▸ **Objectif énoncé a**: D'après l'extrait du jugement, quel avocat représente la S.C.I. LUNA BAHIA ?

France | France, Tribunal judiciaire de Paris, Pcp jcp fond, 29 août 2024, 24/03869


TRIBUNAL
JUDICIAIRE
DE PARIS [1]

[1] Copie conforme délivrée
le :
à : Me Henri-joseph CARDONA


Copie exécutoire délivrée
le :
à : Me Mathilde ANDRE

Pôle civil de proximité


PCP JCP fond

N° RG 24/03869 - N° Portalis 352J-W-B7I-C4SED

N° MINUTE :
10-2024






JUGEMENT
rendu le jeudi 29 août 2024


DEMANDERESSE
S.C.I. LUNA BAHIA, dont le siège social est sis [Adresse 2]
représentée par Me Mathilde ANDRE, avocat au barreau de PARIS, vestiaire : #A0480


FENDEUR
Monsieur [S] [M], demeurant [Adresse 1]
représenté par Me Henri-joseph CARDONA, avocat au barreau de PARIS, vestiaire : #D1533


COMPOSITION DU TRIBUNAL
Véronique JACOB,...

▸ **Lignes fournies**:

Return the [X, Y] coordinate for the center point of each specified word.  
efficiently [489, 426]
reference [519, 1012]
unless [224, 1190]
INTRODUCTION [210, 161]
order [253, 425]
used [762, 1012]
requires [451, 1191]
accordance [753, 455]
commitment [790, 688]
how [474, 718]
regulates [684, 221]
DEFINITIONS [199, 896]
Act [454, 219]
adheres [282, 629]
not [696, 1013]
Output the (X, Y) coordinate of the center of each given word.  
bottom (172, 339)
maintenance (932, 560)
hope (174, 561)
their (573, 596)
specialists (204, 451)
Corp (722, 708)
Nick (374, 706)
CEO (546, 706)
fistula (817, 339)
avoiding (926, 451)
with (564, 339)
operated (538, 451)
==
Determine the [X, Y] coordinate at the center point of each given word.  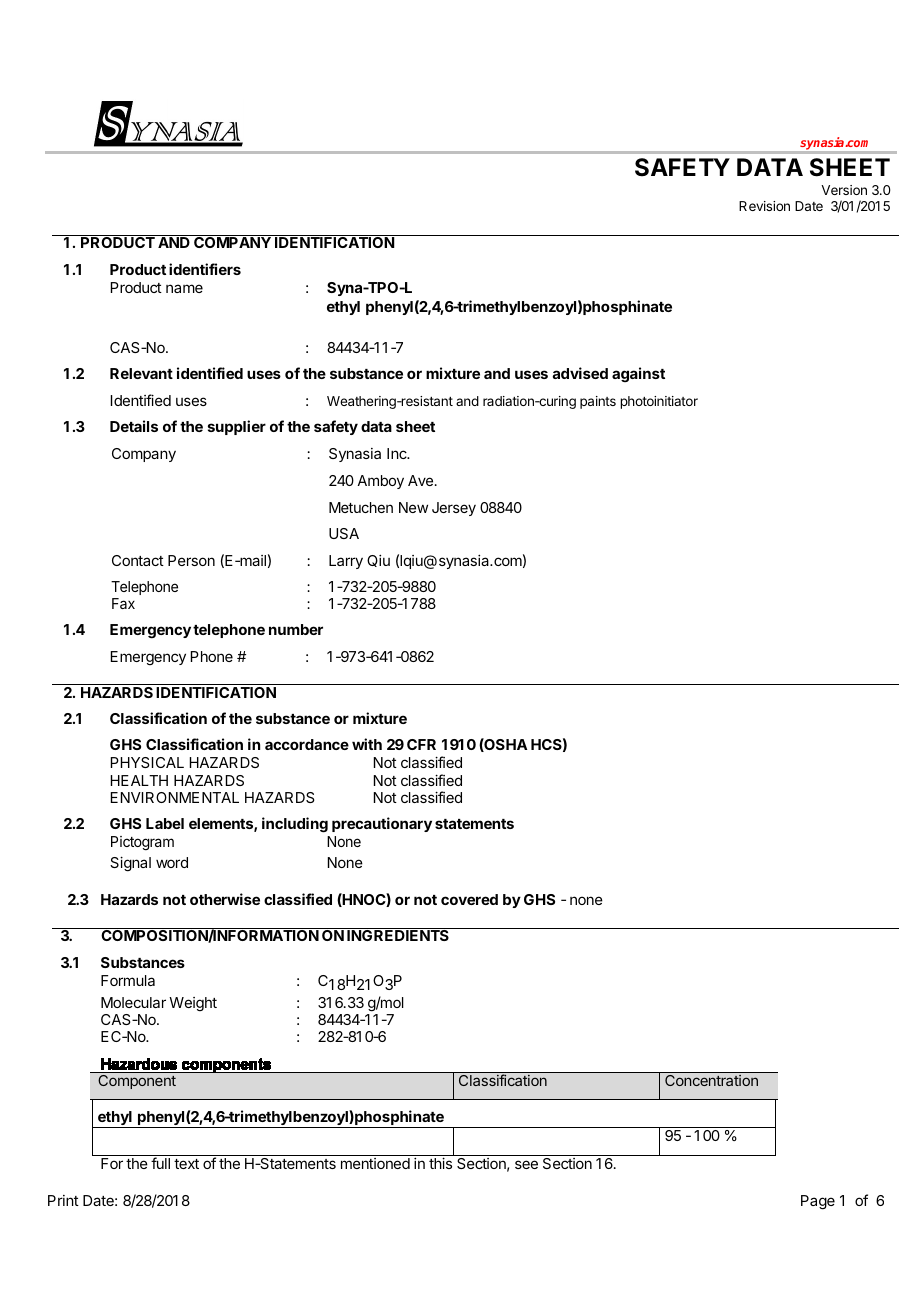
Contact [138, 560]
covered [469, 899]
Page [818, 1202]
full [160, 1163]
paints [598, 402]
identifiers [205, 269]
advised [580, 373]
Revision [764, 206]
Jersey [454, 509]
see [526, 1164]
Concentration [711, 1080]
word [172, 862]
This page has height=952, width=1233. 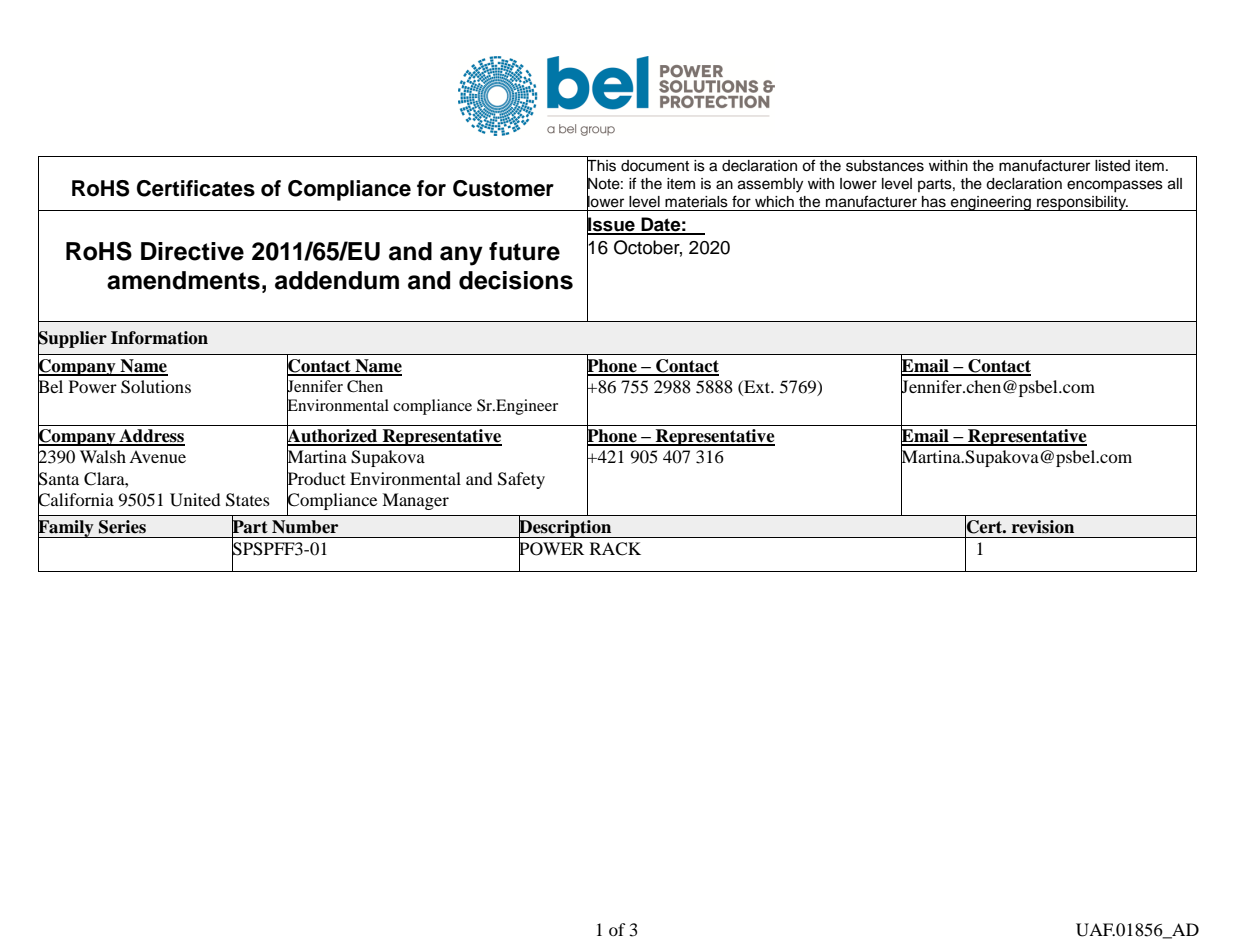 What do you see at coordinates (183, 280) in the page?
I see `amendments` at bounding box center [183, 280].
--
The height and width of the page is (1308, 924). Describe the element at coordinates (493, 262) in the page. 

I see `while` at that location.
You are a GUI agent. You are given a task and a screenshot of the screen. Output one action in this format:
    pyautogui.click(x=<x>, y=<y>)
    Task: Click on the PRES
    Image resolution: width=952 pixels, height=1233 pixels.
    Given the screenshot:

▸ **Objectif énoncé b**: Mettez s'il vous plaît dans un tableau Markdown les lignes fournies, de celle qui contient « unless [224, 1190] » à celle qui contient « operated (538, 451) », bornes comprises et lignes vides exclues. Utilisez deux colonnes, « Numéro » pour le rang et « Contenu » pour la ligne.

▸ **Solution rédigée a**: Me Mathilde ANDRE, avocat au barreau de Paris.

▸ **Solution rédigée b**:
| Numéro | Contenu |
|---|---|
| 1 | unless [224, 1190] |
| 2 | INTRODUCTION [210, 161] |
| 3 | order [253, 425] |
| 4 | used [762, 1012] |
| 5 | requires [451, 1191] |
| 6 | accordance [753, 455] |
| 7 | commitment [790, 688] |
| 8 | how [474, 718] |
| 9 | regulates [684, 221] |
| 10 | DEFINITIONS [199, 896] |
| 11 | Act [454, 219] |
| 12 | adheres [282, 629] |
| 13 | not [696, 1013] |
| 14 | Output the (X, Y) coordinate of the center of each given word.   |
| 15 | bottom (172, 339) |
| 16 | maintenance (932, 560) |
| 17 | hope (174, 561) |
| 18 | their (573, 596) |
| 19 | specialists (204, 451) |
| 20 | Corp (722, 708) |
| 21 | Nick (374, 706) |
| 22 | CEO (546, 706) |
| 23 | fistula (817, 339) |
| 24 | avoiding (926, 451) |
| 25 | with (564, 339) |
| 26 | operated (538, 451) |